The scars of war have healed, but today it is less the cuisine that draws tourists than the 5,000km of beaches and islands stretching along the Croatian coastline. Thanks to a committed and growing group of food producers, chefs and winemakers, however, it looks like Croatia’s food fortunes are ready to return.
This became abundantly clear as I explored the Zadar region, north of Split, set between the Adriatic and the Velebit mountain range. The city of Zadar itself was occupied by the Romans, was the capital of Dalmatia in the Byzantine period, was sold to the Venetians in the 15th century and became part of the Austro-Hungarian empire in 1797.”
Polly Russell also writes about Pag and the well-known Pag cheese:
The island is synonymous with Croatia’s best-known cheese. “In Croatia Pag is cheese and cheese is Pag. Pag’s sheep, a breed unique to the island, eat a diet rich in aromatic herbs flavoured by the north-east winds known as the bora.

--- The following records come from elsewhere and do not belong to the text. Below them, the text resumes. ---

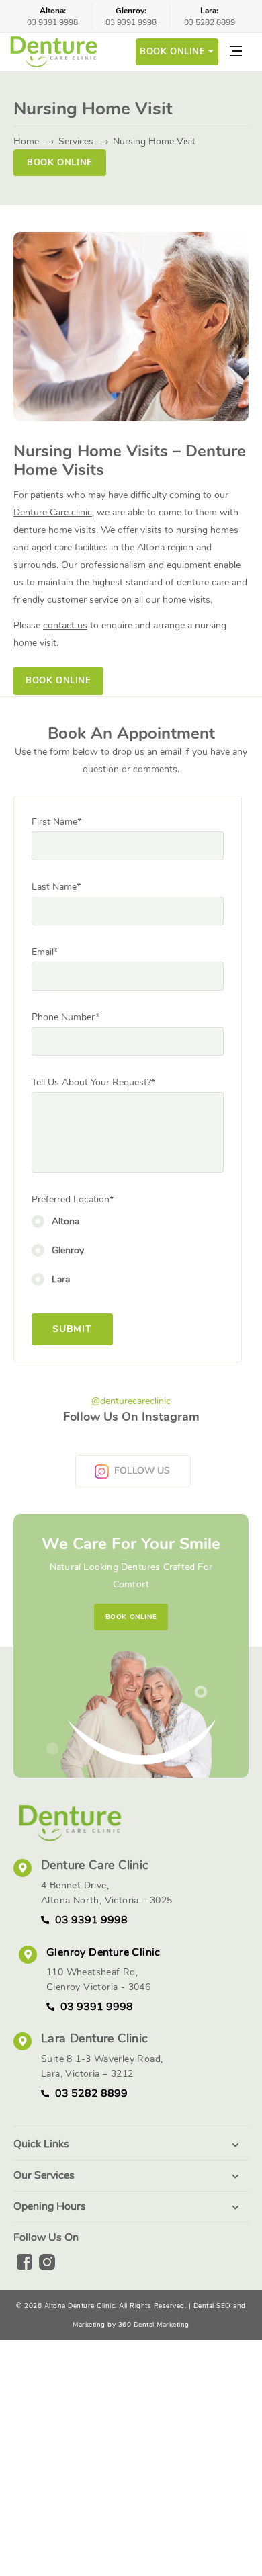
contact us (65, 625)
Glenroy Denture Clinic (103, 1952)
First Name (56, 821)
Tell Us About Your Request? (93, 1082)
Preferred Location (73, 1199)
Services (75, 141)
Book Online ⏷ (177, 51)
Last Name (56, 886)
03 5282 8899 (209, 22)
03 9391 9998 (52, 22)
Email (45, 952)
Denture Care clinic (52, 512)
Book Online (60, 162)
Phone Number (65, 1017)
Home (26, 141)
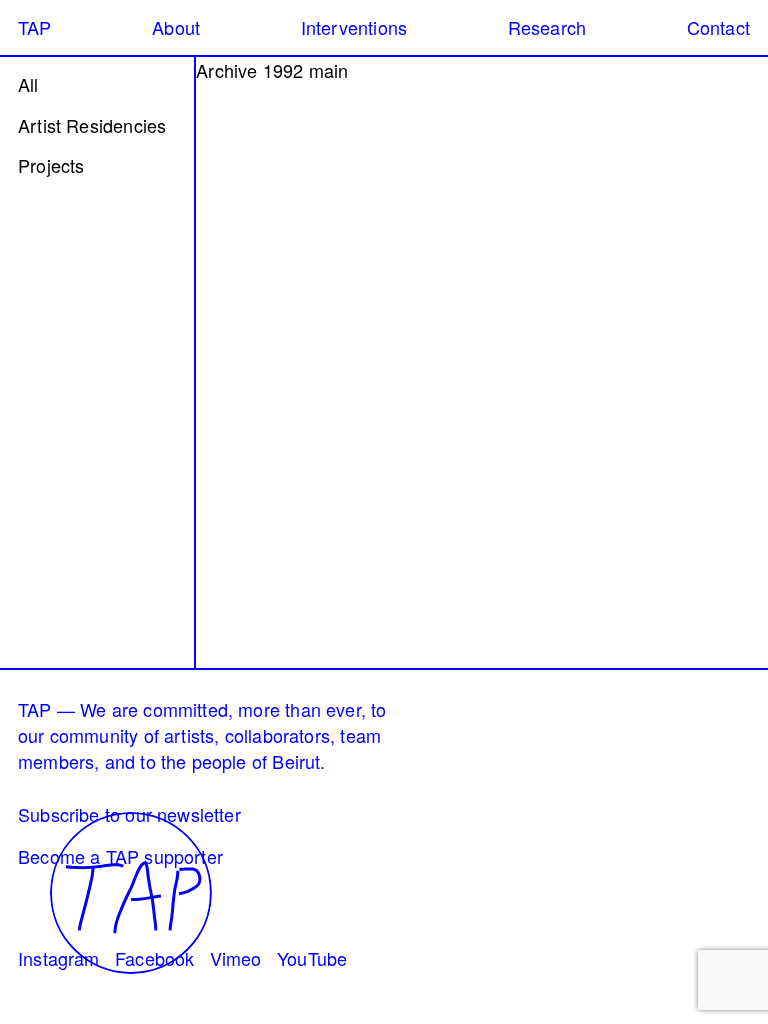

When a big bora blows everything is covered in salt, like a frosting of snow.
Pag is also home to one of the country’s best restaurants: Boškinac, a secluded stone house situated amid olive groves, pine forests and vineyards (they make their own olive oil and wine, and run a four-star boutique hotel). If anywhere, this was where Bourdain’s Croatian epiphany took place, the chef having tasted their slow-cooked stew with noodles, and a dish of lamb tripe. Appreciative of Bourdain’s blessing, this June, Boškinac inaugurated an annual “Bourdain Celebration Day”, with tributes and a tasting menu and, of course, plenty of good wine.